Turds, you see, are no trivial affair—these neat little coils actually hide an intimate narrative of your bowel movements: the very odyssey of digested biryani, aloo posto, and your mother’s insistence on forcing vegetables upon you. The Sanskrit term for excretion, मल (mala), shares its root meaning “impurity” or “filth,” which nicely sums up how your ancestors felt about bodily functions (they probably also coiled their turds, bless them).

more fishy turd curls

And yet, for all their supposed impurity, turds are oddly mathematical. If the colon contracts rhythmically enough, the poop, propelled by peristalsis, rotates obediently, like some obedient gymnast somersaulting in slow-motion. The process of peristalsis (Greek: περίσταλσις, from περιστέλλειν—“to wrap around”) is your gut’s obscene ballet, choreographed to an invisible score composed largely of lentils and regret.

Historically, the interest in excrement isn’t exactly modern. In ancient Rome, the shape and texture of one’s turds determined health diagnoses; and, doubtlessly, there existed some toga-clad fellow desperately attempting a “perfect coil” after bingeing on honeyed figs. Perhaps a bit of an exaggeration, but if Emperor Nero could fiddle while Rome burned, surely he could coil while Rome flushed.

On a molecular level, your poop coils because of mucus—yes, mucus—produced generously by goblet cells lining your intestinal walls. They lubricate your outgoing offering, enabling the shit, now compacted and shaped, to coil like a disciplined yogi’s spine in Paschimottanasana. Imagine, without these humble goblet cells, your poops would resemble dry, cracked bricks; evacuation would be akin to birthing geological formations.

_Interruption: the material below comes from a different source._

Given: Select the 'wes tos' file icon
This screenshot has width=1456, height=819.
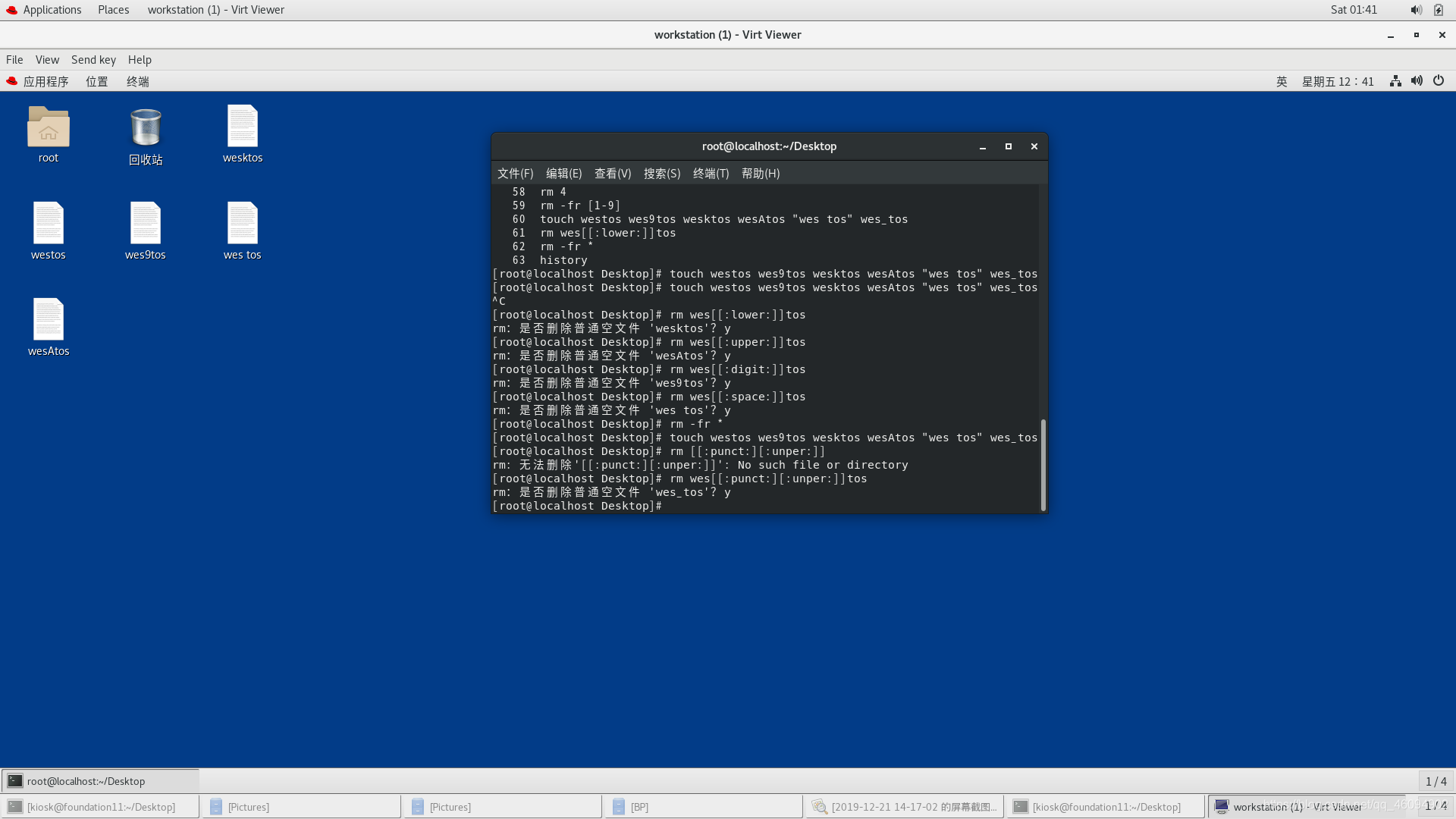Looking at the screenshot, I should point(243,224).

But here’s the rub, and not the good kind: if your turd coils excessively, you might have overdone the hydration bit, obsessively chugging fluids until your colon swims like a Bengali enjoying a monsoon downpour. Conversely, the absence of coils can mean dehydration—an intestinal Sahara, devoid of grace or elegance, a crumbling pile resembling poorly constructed alur dom from your least favorite aunt’s kitchen.

Perhaps, though, the real mystery isn’t why we coil, but why we care. The human fascination with feces is deeply Freudian, vaguely absurd, and distinctly unhygienic—but therein lies our magnificent human contradiction: we’ll invent gods, split atoms, cure diseases, yet we still marvel proudly at the shape of our shit, secretly hoping each swirl is Instagram-worthy.

After all, what is civilization but mankind’s eternal attempt to organize chaos—to neatly coil our existential uncertainty into tidy little mounds, and then to flush them all away?